2．二光子励起顕微鏡を用いて細胞外に存在させた蛍光色素の独特な組み合わせによって行なうTEPIQ法を開発した。TEPIQ法は、開口放出やエンドサイト-シスが盛んに起きる細胞間隙での観察に適し、空間分解能以下にもかかわらず、分泌小胞の大きさや融合細孔の直径をナノメートル単位で計測できる方法である。この新しいTEPIQ(△V-TEPIQ、△S-TEPIQ、△V/△S-TEPIQ)測定法を用いて、PC12細胞に存在するLarge dense-core vesicleの直径を生きた細胞において約160nmと計測し、LVがsequential compoundな開口放出を起こしていることを見出した。

3．さらに、シナプス様小胞では、△V/△S-TEPIQ法により、開口放出を起こした小胞とエンドサイト-シスによって取り込まれた小胞が共に直径50nmの大きさであったことから、小胞が平滑化することなくエンドサイト-シスされていることが示された。また、異なる分子サイズを持つ蛍光色素を用いて調べた結果、シナプス様小胞が直径1.6nm以下の融合細孔を一時的に形成することによって細胞膜と融合することが分かった。加えて、この融合細孔を介したエンドサイト-シスはGTPaseに非依存的であったことから、Kiss-and-runエンドサイト-シスと考えられた。
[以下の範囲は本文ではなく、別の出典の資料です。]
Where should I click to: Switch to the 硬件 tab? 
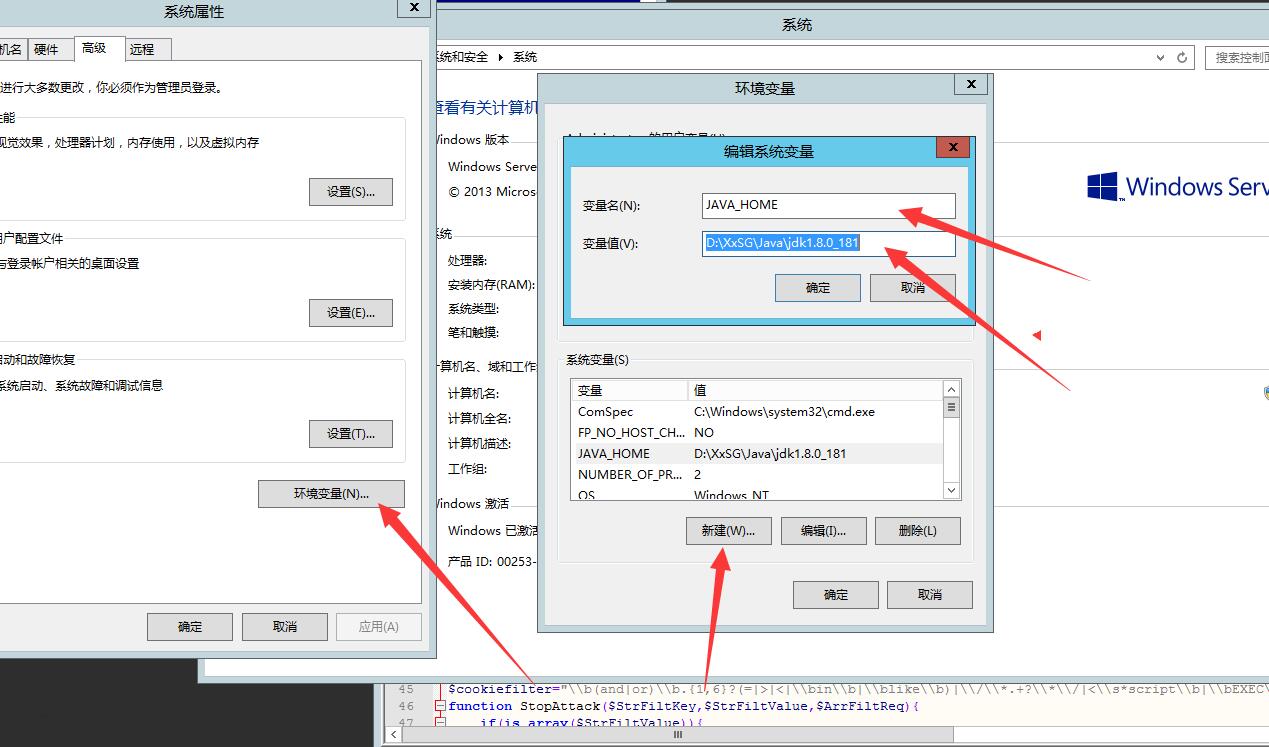pyautogui.click(x=46, y=49)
4．このエンドサイト-シスされたシナプス様小胞は、細胞膜近傍に局在し、細胞内の深部のエンドソームやリソソームに取り込まれことをTEPIQ法と電子顕微鏡法によって明らかにされた。また、対照的に、clathrinコートを必要とするconstitutive endocytic vesicleの直径は80nmであり、非加水分解性GTP-γ-Sによってエンドサイト-シスは阻害された。

　以上の結果から、新たに開発されたTEPIQ法は、生きた状態の細胞内における光学分解能以下の微小な小胞の動態や大きさ、融合細孔の大きさを測定できることから、細胞生物学分野において非常に有用な方法であると考えられる。また、PC12細胞におけるシナプス様小胞のカルシウム依存性開口放出は、融合細孔が、その後のエンドサイト-シスを密接に制御していることが明らかとなった。これらの結果は、神経終末と分泌細胞における開口放出に対する重要な知見を与えるものであり、学位の授与に値するものと考えられる。